Berapa banyak baris dalam catatan di bawah yang memuat kata "click"? Tuliskan angkanya saja.

[Catatan hasil ekstraksi]
□ □ □

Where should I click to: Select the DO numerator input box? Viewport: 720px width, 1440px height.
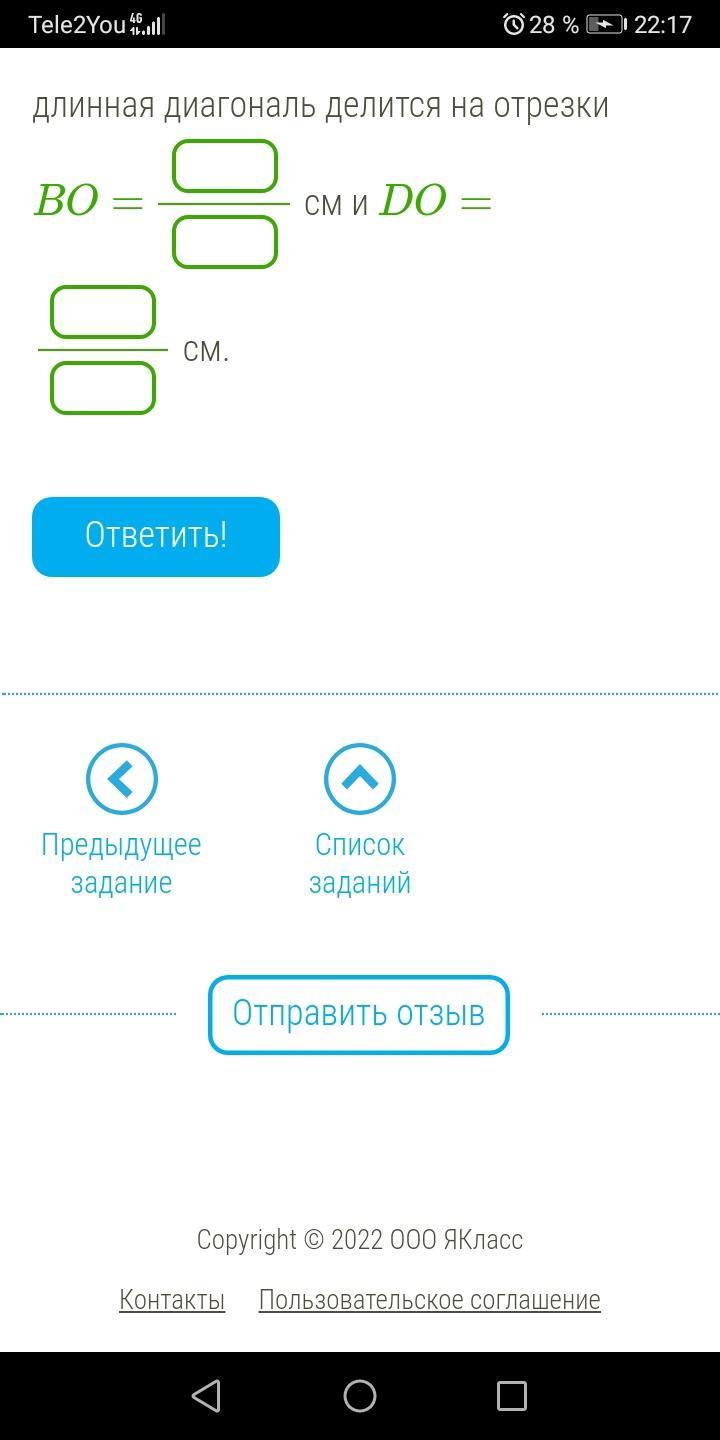tap(103, 312)
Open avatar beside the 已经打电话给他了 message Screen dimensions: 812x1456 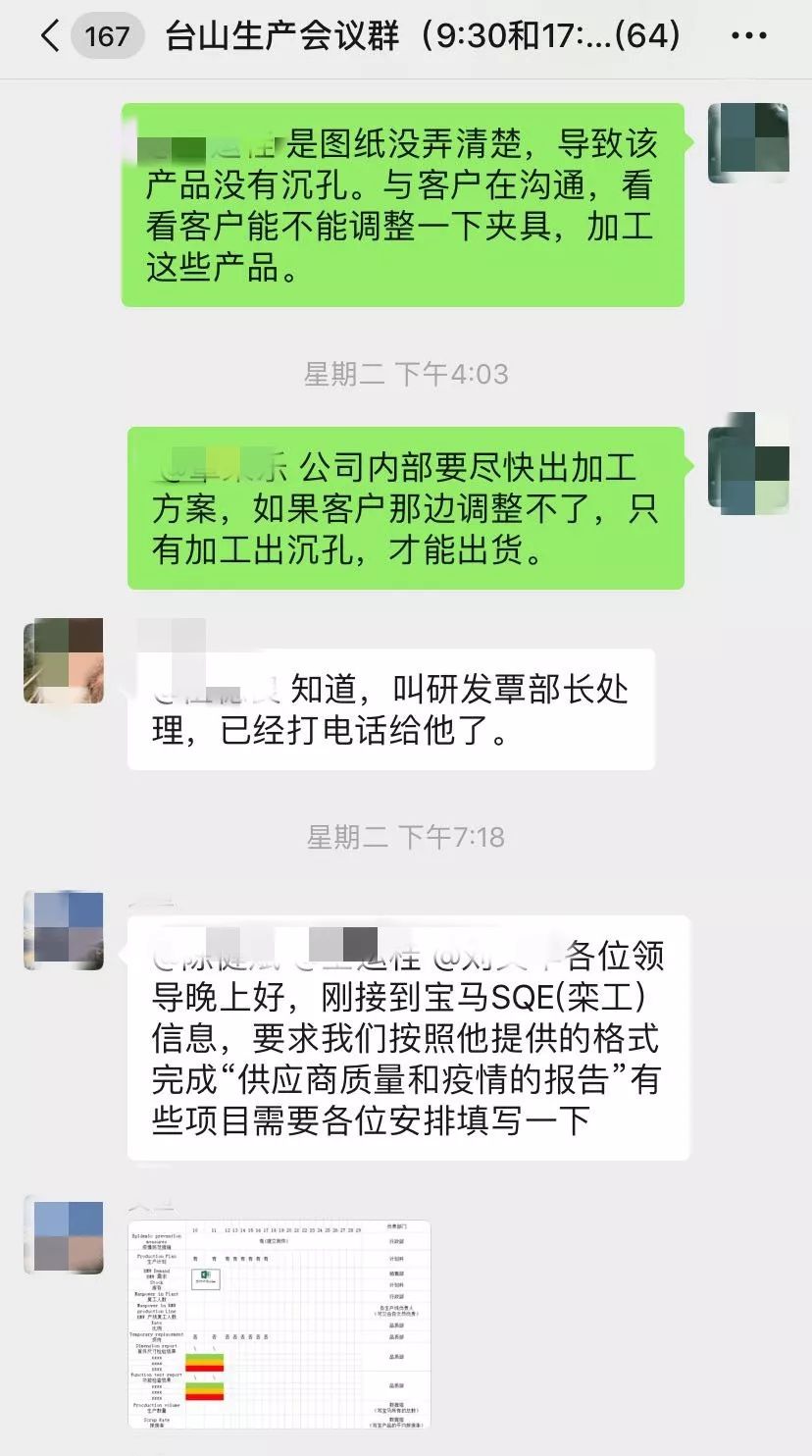pos(64,660)
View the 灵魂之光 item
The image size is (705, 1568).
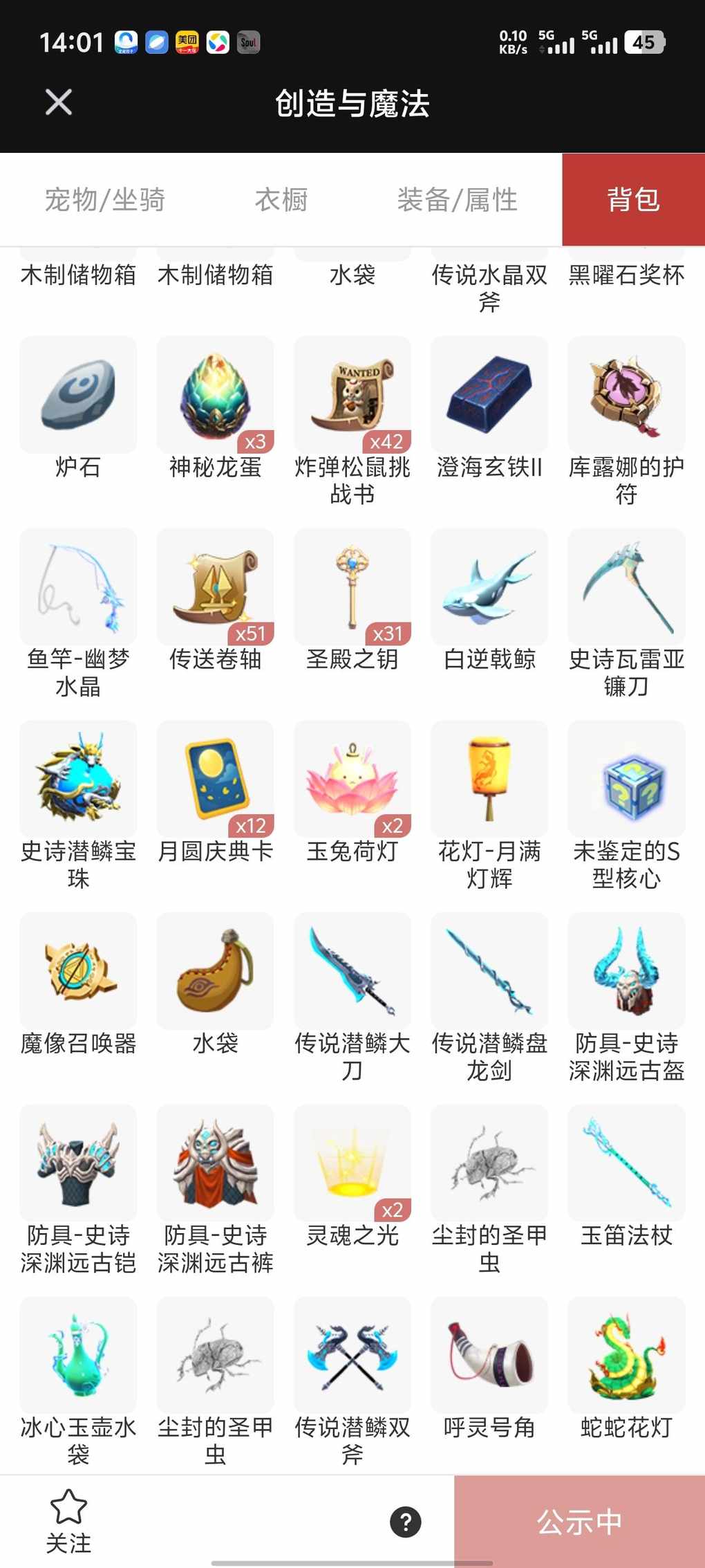352,1163
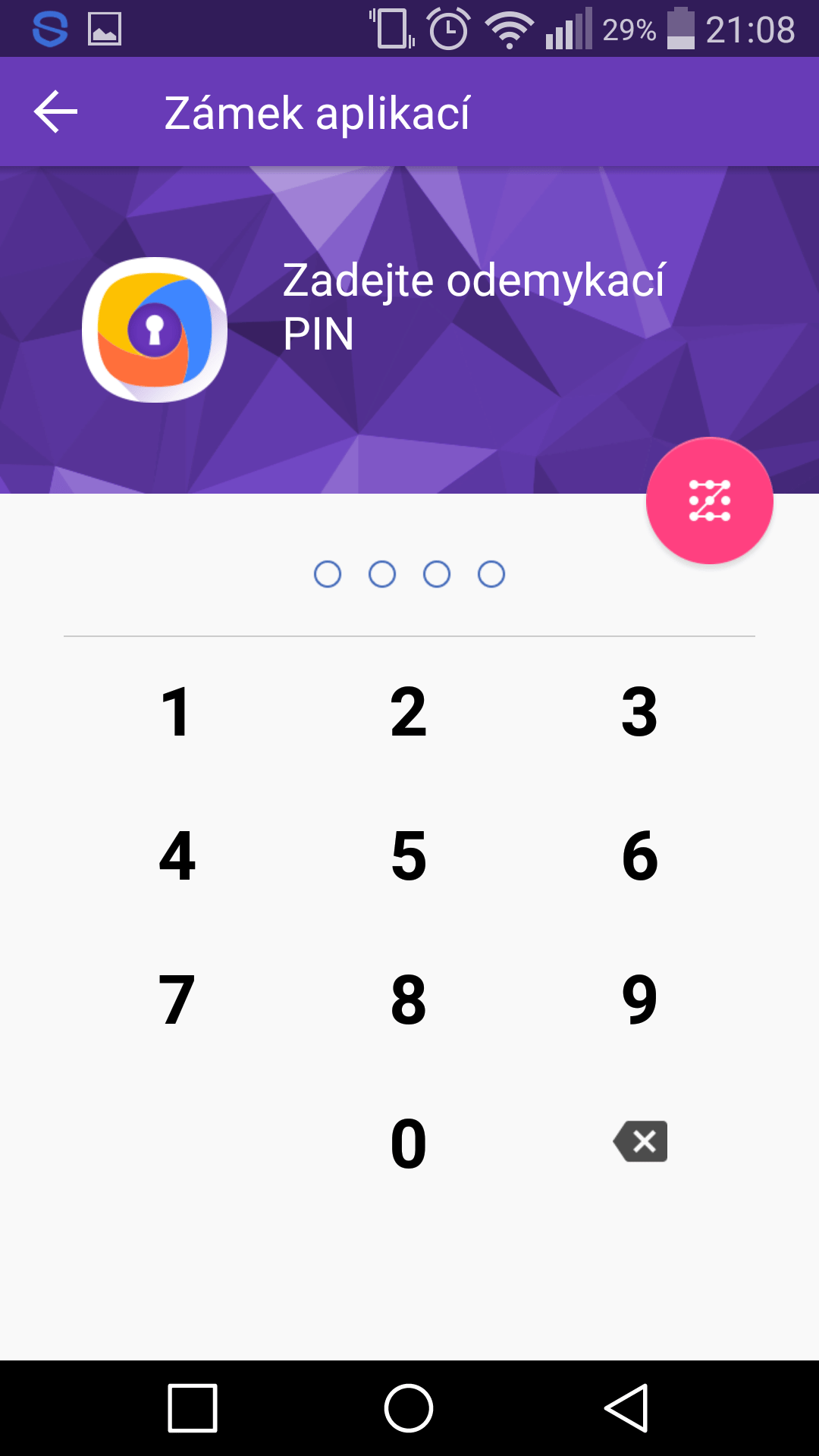The image size is (819, 1456).
Task: Enter digit 7 on the PIN keypad
Action: click(x=177, y=999)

□ □ □

▶ [Jawaban Latihan]: 2